# [Activity]
Below are records; output all of them exactly.

----

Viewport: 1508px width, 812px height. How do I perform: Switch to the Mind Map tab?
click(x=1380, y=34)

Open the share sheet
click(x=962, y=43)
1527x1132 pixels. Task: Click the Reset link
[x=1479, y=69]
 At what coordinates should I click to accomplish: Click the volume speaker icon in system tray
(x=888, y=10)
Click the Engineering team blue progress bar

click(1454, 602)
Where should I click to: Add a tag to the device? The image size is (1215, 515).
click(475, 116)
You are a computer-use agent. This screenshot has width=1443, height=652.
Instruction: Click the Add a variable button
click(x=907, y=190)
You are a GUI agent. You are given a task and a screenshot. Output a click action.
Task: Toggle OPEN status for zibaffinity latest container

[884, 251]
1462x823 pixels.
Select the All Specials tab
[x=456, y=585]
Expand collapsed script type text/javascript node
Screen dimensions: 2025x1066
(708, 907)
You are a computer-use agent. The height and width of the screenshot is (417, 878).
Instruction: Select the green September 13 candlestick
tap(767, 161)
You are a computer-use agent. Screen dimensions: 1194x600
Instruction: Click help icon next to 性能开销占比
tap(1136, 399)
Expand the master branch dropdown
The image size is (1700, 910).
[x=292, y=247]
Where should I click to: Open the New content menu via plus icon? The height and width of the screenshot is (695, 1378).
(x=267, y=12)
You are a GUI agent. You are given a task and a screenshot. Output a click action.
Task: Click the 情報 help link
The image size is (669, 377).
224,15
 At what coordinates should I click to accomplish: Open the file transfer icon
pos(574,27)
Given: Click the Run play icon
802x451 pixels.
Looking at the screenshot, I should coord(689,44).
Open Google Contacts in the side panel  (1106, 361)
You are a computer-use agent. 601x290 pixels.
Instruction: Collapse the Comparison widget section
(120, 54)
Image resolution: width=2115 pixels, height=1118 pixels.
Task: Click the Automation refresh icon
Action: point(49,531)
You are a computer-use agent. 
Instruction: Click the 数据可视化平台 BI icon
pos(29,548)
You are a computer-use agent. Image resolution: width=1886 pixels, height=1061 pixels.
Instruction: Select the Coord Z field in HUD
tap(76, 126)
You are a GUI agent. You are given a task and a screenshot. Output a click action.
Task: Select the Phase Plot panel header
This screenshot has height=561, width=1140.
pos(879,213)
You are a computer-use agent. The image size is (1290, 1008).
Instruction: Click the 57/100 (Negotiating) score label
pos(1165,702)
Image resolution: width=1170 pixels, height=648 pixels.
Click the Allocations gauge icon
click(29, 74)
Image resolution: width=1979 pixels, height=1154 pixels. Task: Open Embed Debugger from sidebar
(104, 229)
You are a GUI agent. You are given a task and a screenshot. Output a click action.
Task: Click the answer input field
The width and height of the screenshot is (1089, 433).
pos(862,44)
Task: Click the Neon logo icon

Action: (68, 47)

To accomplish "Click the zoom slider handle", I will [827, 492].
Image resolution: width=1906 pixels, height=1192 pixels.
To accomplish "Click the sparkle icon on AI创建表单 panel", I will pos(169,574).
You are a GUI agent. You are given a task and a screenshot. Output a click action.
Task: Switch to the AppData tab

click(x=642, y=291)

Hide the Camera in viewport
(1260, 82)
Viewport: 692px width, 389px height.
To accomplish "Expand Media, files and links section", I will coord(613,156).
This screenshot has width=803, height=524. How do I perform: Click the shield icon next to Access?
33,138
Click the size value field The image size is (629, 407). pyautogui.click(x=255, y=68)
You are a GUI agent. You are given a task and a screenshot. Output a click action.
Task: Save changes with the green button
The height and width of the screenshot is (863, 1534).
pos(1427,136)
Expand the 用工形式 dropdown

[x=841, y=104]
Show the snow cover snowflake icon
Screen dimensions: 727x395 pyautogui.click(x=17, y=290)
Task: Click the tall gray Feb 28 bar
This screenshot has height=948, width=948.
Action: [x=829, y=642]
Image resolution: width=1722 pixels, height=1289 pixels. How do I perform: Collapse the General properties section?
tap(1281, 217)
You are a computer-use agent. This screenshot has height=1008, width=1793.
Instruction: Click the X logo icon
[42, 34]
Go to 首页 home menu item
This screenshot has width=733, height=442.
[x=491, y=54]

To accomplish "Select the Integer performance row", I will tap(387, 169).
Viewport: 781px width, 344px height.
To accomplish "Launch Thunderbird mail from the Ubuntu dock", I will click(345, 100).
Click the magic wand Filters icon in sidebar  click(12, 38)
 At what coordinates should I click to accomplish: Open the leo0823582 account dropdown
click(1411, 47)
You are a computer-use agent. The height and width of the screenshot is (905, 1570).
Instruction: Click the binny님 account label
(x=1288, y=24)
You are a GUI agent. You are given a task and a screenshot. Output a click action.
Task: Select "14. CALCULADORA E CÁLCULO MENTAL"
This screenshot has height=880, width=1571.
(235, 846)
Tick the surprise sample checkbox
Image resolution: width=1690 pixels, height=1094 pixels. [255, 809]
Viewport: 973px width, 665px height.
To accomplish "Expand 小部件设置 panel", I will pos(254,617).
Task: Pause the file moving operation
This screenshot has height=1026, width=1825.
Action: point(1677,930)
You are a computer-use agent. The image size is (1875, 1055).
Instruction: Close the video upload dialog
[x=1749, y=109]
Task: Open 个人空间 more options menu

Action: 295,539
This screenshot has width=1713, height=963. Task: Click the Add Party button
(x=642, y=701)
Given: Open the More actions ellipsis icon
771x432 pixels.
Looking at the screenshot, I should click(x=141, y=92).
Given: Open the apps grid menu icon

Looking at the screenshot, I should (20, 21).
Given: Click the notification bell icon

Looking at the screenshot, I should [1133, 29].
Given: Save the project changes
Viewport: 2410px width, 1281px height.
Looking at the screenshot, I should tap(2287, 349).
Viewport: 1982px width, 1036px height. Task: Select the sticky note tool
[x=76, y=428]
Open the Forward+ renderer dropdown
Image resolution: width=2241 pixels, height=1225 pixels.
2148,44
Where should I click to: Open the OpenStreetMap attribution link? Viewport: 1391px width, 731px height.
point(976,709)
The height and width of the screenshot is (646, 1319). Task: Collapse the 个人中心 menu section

----

# [Output for this exercise]
Viewport: 1508px width, 812px height. How do I perform: Switch to the Mind Map tab?
click(x=1380, y=34)

Open the share sheet
click(x=962, y=43)
1527x1132 pixels. Task: Click the Reset link
[x=1479, y=69]
 At what coordinates should I click to accomplish: Click the volume speaker icon in system tray
(x=888, y=10)
Click the Engineering team blue progress bar

click(1454, 602)
Where should I click to: Add a tag to the device? The image size is (1215, 515).
click(475, 116)
You are a computer-use agent. This screenshot has width=1443, height=652.
Instruction: Click the Add a variable button
click(x=907, y=190)
You are a GUI agent. You are given a task and a screenshot. Output a click action.
Task: Toggle OPEN status for zibaffinity latest container

[884, 251]
1462x823 pixels.
Select the All Specials tab
[x=456, y=585]
Expand collapsed script type text/javascript node
Screen dimensions: 2025x1066
(708, 907)
You are a computer-use agent. The height and width of the screenshot is (417, 878).
Instruction: Select the green September 13 candlestick
tap(767, 161)
You are a computer-use agent. Screen dimensions: 1194x600
Instruction: Click help icon next to 性能开销占比
tap(1136, 399)
Expand the master branch dropdown
The image size is (1700, 910).
[x=292, y=247]
Where should I click to: Open the New content menu via plus icon? The height and width of the screenshot is (695, 1378).
(x=267, y=12)
You are a GUI agent. You are given a task and a screenshot. Output a click action.
Task: Click the 情報 help link
The image size is (669, 377).
224,15
 At what coordinates should I click to accomplish: Open the file transfer icon
pos(574,27)
Given: Click the Run play icon
802x451 pixels.
Looking at the screenshot, I should coord(689,44).
Open Google Contacts in the side panel  (1106, 361)
You are a computer-use agent. 601x290 pixels.
Instruction: Collapse the Comparison widget section
(120, 54)
Image resolution: width=2115 pixels, height=1118 pixels.
Task: Click the Automation refresh icon
Action: point(49,531)
You are a computer-use agent. 
Instruction: Click the 数据可视化平台 BI icon
pos(29,548)
You are a computer-use agent. Image resolution: width=1886 pixels, height=1061 pixels.
Instruction: Select the Coord Z field in HUD
tap(76, 126)
You are a GUI agent. You are given a task and a screenshot. Output a click action.
Task: Select the Phase Plot panel header
This screenshot has height=561, width=1140.
pos(879,213)
You are a computer-use agent. The image size is (1290, 1008).
Instruction: Click the 57/100 (Negotiating) score label
pos(1165,702)
Image resolution: width=1170 pixels, height=648 pixels.
Click the Allocations gauge icon
click(29, 74)
Image resolution: width=1979 pixels, height=1154 pixels. Task: Open Embed Debugger from sidebar
(104, 229)
You are a GUI agent. You are given a task and a screenshot. Output a click action.
Task: Click the answer input field
The width and height of the screenshot is (1089, 433).
pos(862,44)
Task: Click the Neon logo icon

Action: (68, 47)

To accomplish "Click the zoom slider handle", I will [827, 492].
Image resolution: width=1906 pixels, height=1192 pixels.
To accomplish "Click the sparkle icon on AI创建表单 panel", I will pos(169,574).
You are a GUI agent. You are given a task and a screenshot. Output a click action.
Task: Switch to the AppData tab

click(x=642, y=291)

Hide the Camera in viewport
(1260, 82)
Viewport: 692px width, 389px height.
To accomplish "Expand Media, files and links section", I will coord(613,156).
This screenshot has width=803, height=524. How do I perform: Click the shield icon next to Access?
33,138
Click the size value field The image size is (629, 407). pyautogui.click(x=255, y=68)
You are a GUI agent. You are given a task and a screenshot. Output a click action.
Task: Save changes with the green button
The height and width of the screenshot is (863, 1534).
pos(1427,136)
Expand the 用工形式 dropdown

[x=841, y=104]
Show the snow cover snowflake icon
Screen dimensions: 727x395 pyautogui.click(x=17, y=290)
Task: Click the tall gray Feb 28 bar
This screenshot has height=948, width=948.
Action: [x=829, y=642]
Image resolution: width=1722 pixels, height=1289 pixels. How do I perform: Collapse the General properties section?
tap(1281, 217)
You are a computer-use agent. This screenshot has height=1008, width=1793.
Instruction: Click the X logo icon
[42, 34]
Go to 首页 home menu item
This screenshot has width=733, height=442.
[x=491, y=54]

To accomplish "Select the Integer performance row", I will tap(387, 169).
Viewport: 781px width, 344px height.
To accomplish "Launch Thunderbird mail from the Ubuntu dock", I will click(345, 100).
Click the magic wand Filters icon in sidebar  click(12, 38)
 At what coordinates should I click to accomplish: Open the leo0823582 account dropdown
click(1411, 47)
You are a computer-use agent. The height and width of the screenshot is (905, 1570).
Instruction: Click the binny님 account label
(x=1288, y=24)
You are a GUI agent. You are given a task and a screenshot. Output a click action.
Task: Select "14. CALCULADORA E CÁLCULO MENTAL"
This screenshot has height=880, width=1571.
(235, 846)
Tick the surprise sample checkbox
Image resolution: width=1690 pixels, height=1094 pixels. [255, 809]
Viewport: 973px width, 665px height.
To accomplish "Expand 小部件设置 panel", I will pos(254,617).
Task: Pause the file moving operation
This screenshot has height=1026, width=1825.
Action: point(1677,930)
You are a computer-use agent. The image size is (1875, 1055).
Instruction: Close the video upload dialog
[x=1749, y=109]
Task: Open 个人空间 more options menu

Action: 295,539
This screenshot has width=1713, height=963. Task: Click the Add Party button
(x=642, y=701)
Given: Open the More actions ellipsis icon
771x432 pixels.
Looking at the screenshot, I should click(x=141, y=92).
Given: Open the apps grid menu icon

Looking at the screenshot, I should (20, 21).
Given: Click the notification bell icon

Looking at the screenshot, I should [1133, 29].
Given: Save the project changes
Viewport: 2410px width, 1281px height.
Looking at the screenshot, I should tap(2287, 349).
Viewport: 1982px width, 1036px height. Task: Select the sticky note tool
[x=76, y=428]
Open the Forward+ renderer dropdown
Image resolution: width=2241 pixels, height=1225 pixels.
2148,44
Where should I click to: Open the OpenStreetMap attribution link? Viewport: 1391px width, 731px height.
point(976,709)
The height and width of the screenshot is (646, 1319). Task: Collapse the 个人中心 menu section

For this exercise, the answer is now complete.